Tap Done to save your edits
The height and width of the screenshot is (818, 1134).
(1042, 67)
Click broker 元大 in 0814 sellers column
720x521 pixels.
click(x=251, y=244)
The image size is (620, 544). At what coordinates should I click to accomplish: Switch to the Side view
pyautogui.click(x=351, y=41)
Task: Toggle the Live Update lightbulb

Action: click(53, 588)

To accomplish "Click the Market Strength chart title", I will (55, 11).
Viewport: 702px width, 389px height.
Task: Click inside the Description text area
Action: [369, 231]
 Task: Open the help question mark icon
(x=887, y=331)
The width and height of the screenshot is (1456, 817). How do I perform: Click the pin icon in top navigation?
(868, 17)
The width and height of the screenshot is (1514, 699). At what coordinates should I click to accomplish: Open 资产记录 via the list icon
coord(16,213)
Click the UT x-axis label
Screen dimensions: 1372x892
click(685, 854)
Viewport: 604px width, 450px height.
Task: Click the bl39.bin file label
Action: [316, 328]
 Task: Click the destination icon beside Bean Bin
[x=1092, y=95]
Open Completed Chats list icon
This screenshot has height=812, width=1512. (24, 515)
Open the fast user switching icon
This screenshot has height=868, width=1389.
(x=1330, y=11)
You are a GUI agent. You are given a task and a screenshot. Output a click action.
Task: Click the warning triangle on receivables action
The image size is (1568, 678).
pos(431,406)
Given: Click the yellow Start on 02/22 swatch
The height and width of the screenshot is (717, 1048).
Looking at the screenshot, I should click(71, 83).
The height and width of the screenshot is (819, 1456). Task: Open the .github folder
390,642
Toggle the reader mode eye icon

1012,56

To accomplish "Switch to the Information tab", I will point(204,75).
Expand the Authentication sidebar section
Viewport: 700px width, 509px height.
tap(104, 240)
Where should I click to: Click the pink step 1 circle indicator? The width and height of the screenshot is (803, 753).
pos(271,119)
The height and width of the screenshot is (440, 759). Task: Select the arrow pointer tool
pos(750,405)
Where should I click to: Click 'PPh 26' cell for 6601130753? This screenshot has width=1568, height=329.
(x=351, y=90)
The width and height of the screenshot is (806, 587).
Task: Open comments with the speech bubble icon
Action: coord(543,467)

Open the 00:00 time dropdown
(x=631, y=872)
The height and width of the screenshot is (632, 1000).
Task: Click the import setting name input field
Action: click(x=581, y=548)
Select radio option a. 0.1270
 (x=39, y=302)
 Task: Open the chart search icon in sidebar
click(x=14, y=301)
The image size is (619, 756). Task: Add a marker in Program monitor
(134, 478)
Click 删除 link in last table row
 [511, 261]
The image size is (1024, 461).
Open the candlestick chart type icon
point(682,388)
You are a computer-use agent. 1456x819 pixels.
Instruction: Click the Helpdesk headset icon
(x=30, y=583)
◆ ◆ ◆ ◆
#### [Given task]
Reproduce verbatim the lines of the records above, from the line containing "Task: Toggle the Live Update lightbulb" through the line containing "(x=39, y=302)", with both of those lines included.

#### [Answer for this exercise]
Task: Toggle the Live Update lightbulb

Action: click(53, 588)

To accomplish "Click the Market Strength chart title", I will (55, 11).
Viewport: 702px width, 389px height.
Task: Click inside the Description text area
Action: [369, 231]
 Task: Open the help question mark icon
(x=887, y=331)
The width and height of the screenshot is (1456, 817). How do I perform: Click the pin icon in top navigation?
(868, 17)
The width and height of the screenshot is (1514, 699). At what coordinates should I click to accomplish: Open 资产记录 via the list icon
coord(16,213)
Click the UT x-axis label
Screen dimensions: 1372x892
click(685, 854)
Viewport: 604px width, 450px height.
Task: Click the bl39.bin file label
Action: [316, 328]
 Task: Click the destination icon beside Bean Bin
[x=1092, y=95]
Open Completed Chats list icon
This screenshot has height=812, width=1512. (24, 515)
Open the fast user switching icon
This screenshot has height=868, width=1389.
(x=1330, y=11)
You are a GUI agent. You are given a task and a screenshot. Output a click action.
Task: Click the warning triangle on receivables action
The image size is (1568, 678).
pos(431,406)
Given: Click the yellow Start on 02/22 swatch
The height and width of the screenshot is (717, 1048).
Looking at the screenshot, I should click(71, 83).
The height and width of the screenshot is (819, 1456). Task: Open the .github folder
390,642
Toggle the reader mode eye icon

1012,56

To accomplish "Switch to the Information tab", I will point(204,75).
Expand the Authentication sidebar section
Viewport: 700px width, 509px height.
tap(104, 240)
Where should I click to: Click the pink step 1 circle indicator? The width and height of the screenshot is (803, 753).
pos(271,119)
The height and width of the screenshot is (440, 759). Task: Select the arrow pointer tool
pos(750,405)
Where should I click to: Click 'PPh 26' cell for 6601130753? This screenshot has width=1568, height=329.
(x=351, y=90)
The width and height of the screenshot is (806, 587).
Task: Open comments with the speech bubble icon
Action: coord(543,467)

Open the 00:00 time dropdown
(x=631, y=872)
The height and width of the screenshot is (632, 1000).
Task: Click the import setting name input field
Action: click(x=581, y=548)
Select radio option a. 0.1270
 (x=39, y=302)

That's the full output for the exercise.